# Altamaha ducks



## tpadget3 (Dec 12, 2013)

I'm thinking about making a weekend trip to the altamaha river soon. I was wondering if anyone had been seeing many ducks near the Jesup area around the Altamaha because that's where I would be going.


----------



## Nicodemus (Dec 12, 2013)

Only way you`ll find out is to go scout it out yourself. Folks won`t volunteer their hard earned information on the open forum.


----------



## The Fever (Dec 12, 2013)

Nicodemus said:


> Only way you`ll find out is to go scout it out yourself. Folks won`t volunteer their hard earned information on the open forum.



 where did you get that idea from....


As far as ducks go I will tell you right now it is very slow in the southeast. Some people have a few ducks but for the most part its incredibly slow and more than likely would not be worth your while. I haven't been going at all yet because there aren't enough birds to justify not studying on my school work...given the right about of ducks I would gladly take a C in Intermediate Financial Accounting. 
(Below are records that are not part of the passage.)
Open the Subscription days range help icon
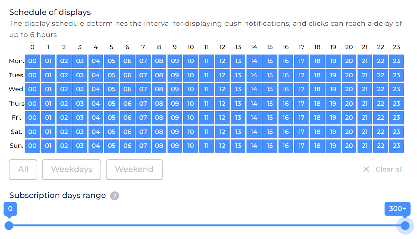 point(115,196)
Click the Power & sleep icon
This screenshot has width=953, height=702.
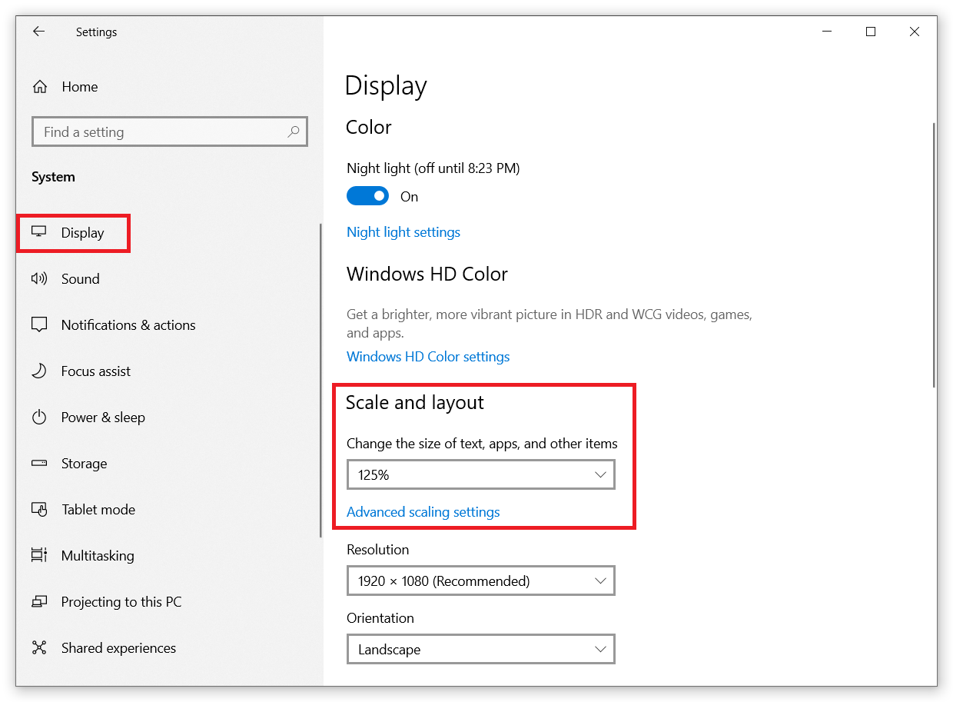tap(39, 418)
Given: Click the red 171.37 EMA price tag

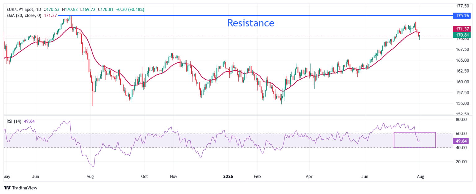Looking at the screenshot, I should [x=461, y=29].
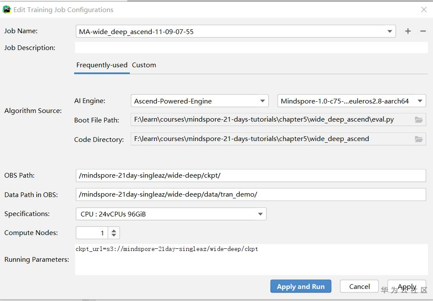The image size is (433, 301).
Task: Decrease Compute Nodes with down arrow
Action: (x=114, y=235)

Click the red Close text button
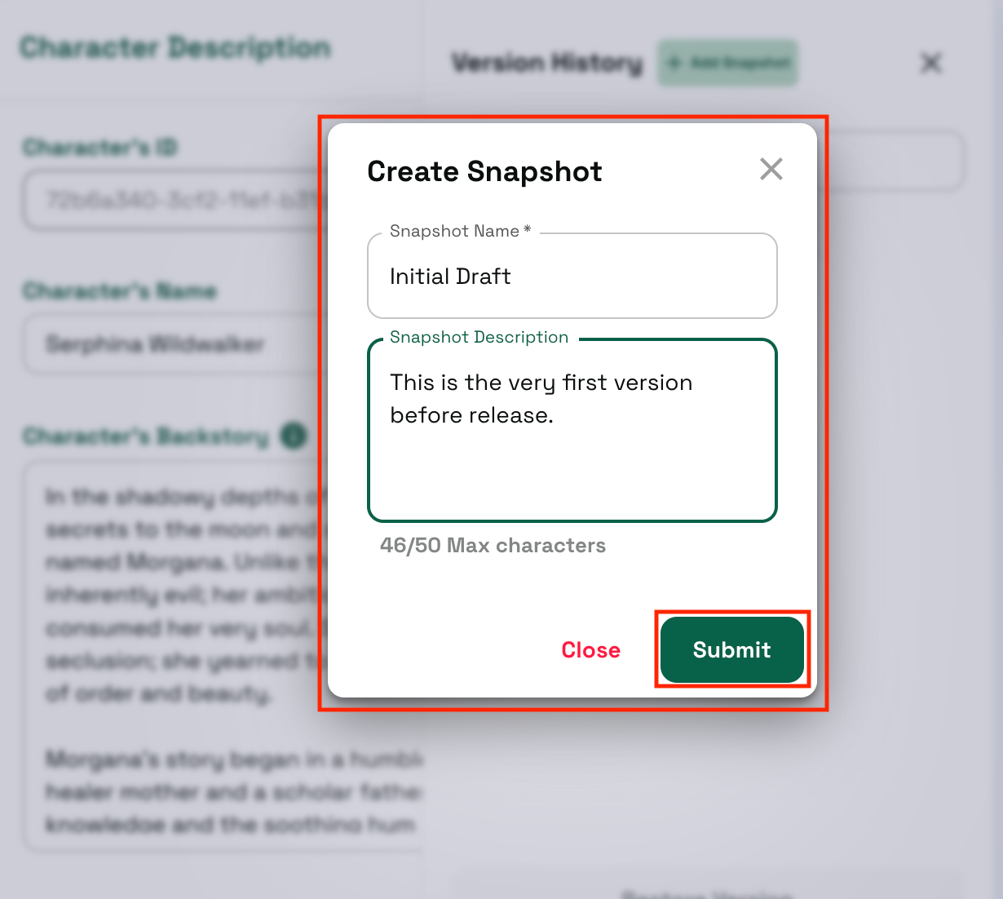tap(590, 650)
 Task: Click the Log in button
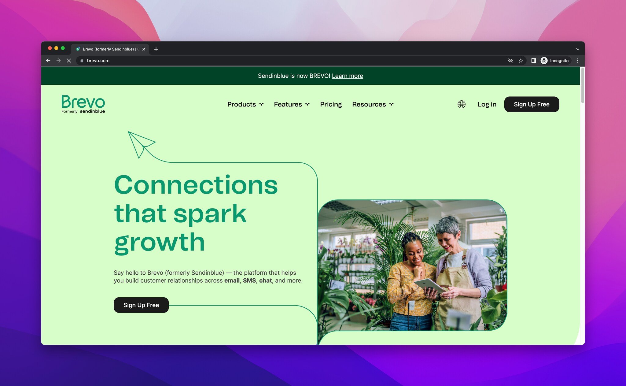click(487, 104)
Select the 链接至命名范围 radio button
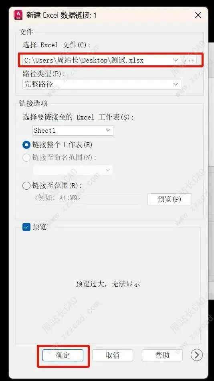 pos(26,158)
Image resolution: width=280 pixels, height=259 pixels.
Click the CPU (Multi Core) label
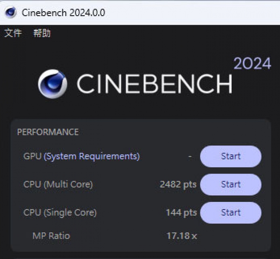[58, 184]
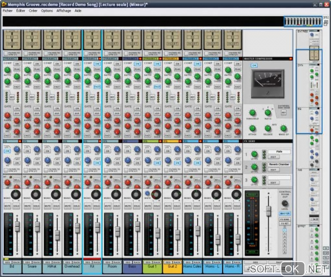Click the master volume fader handle

(268, 211)
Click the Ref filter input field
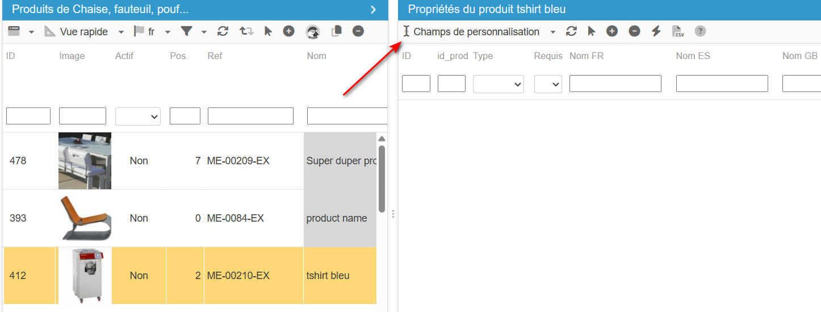Screen dimensions: 821x312 [250, 116]
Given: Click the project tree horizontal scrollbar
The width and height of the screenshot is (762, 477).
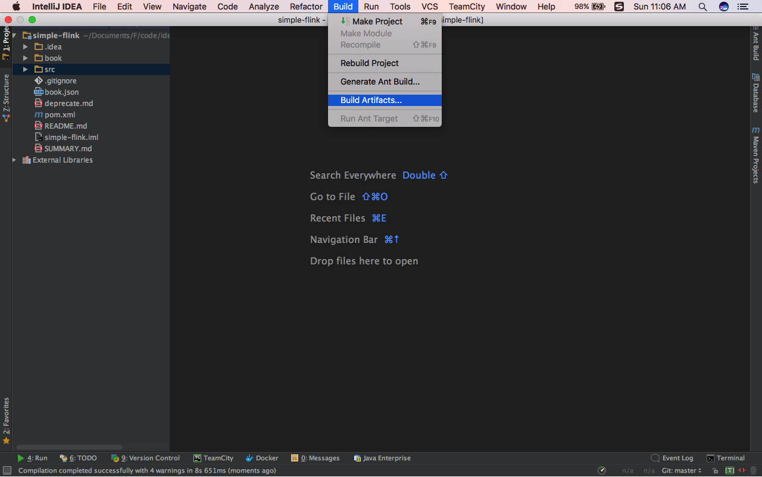Looking at the screenshot, I should (x=69, y=447).
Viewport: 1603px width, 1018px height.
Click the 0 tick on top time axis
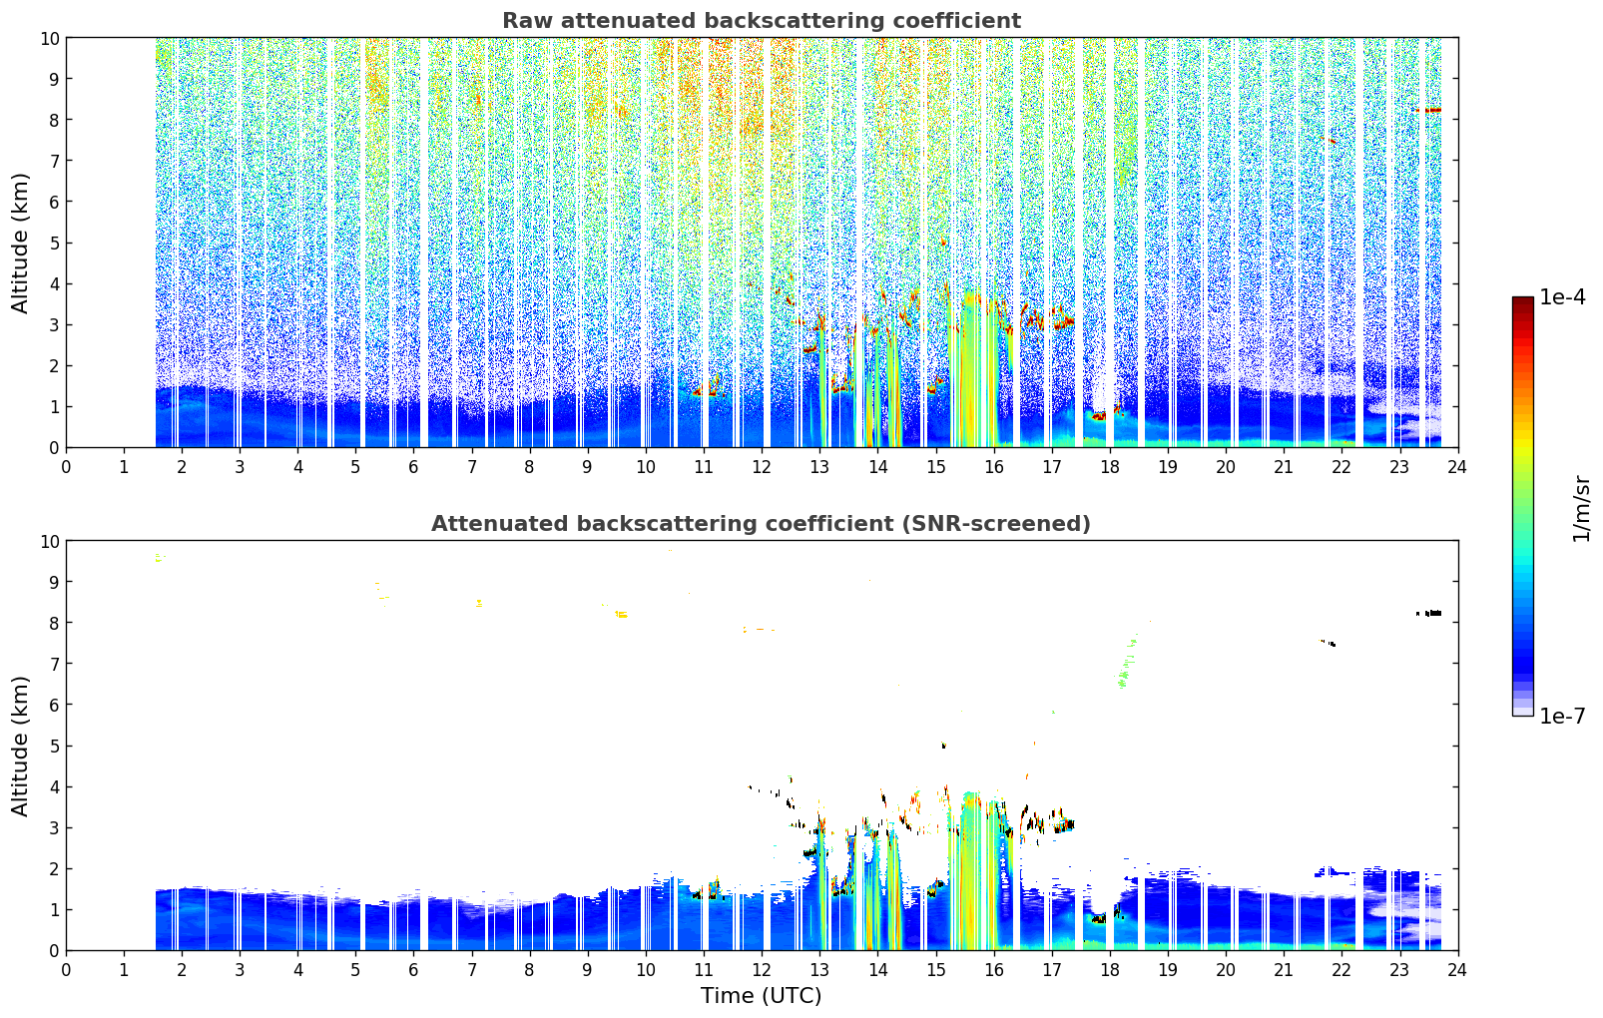[x=66, y=466]
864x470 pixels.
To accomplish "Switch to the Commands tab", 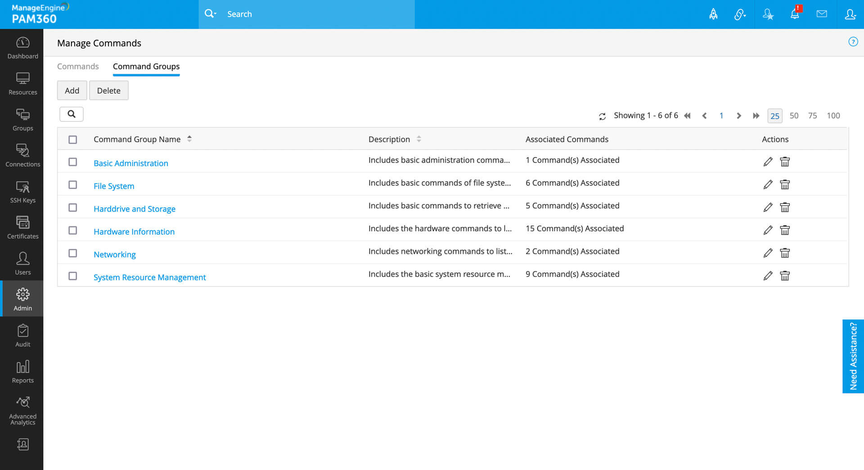I will coord(78,67).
also if you doubt my worth ask Nic.... I am a straight shooter....


----------



## ghadarits (Dec 12, 2013)

Guy's if you are going to ask questions like this I would try PMing someone in that area. No one who has put in work to find birds wants to post info on a specific area for the whole world to see especially if they’re on birds. 

If you can’t find anyone that will reply then it's down to scouting on your own. Give yourself a day to scout before planning on hunting.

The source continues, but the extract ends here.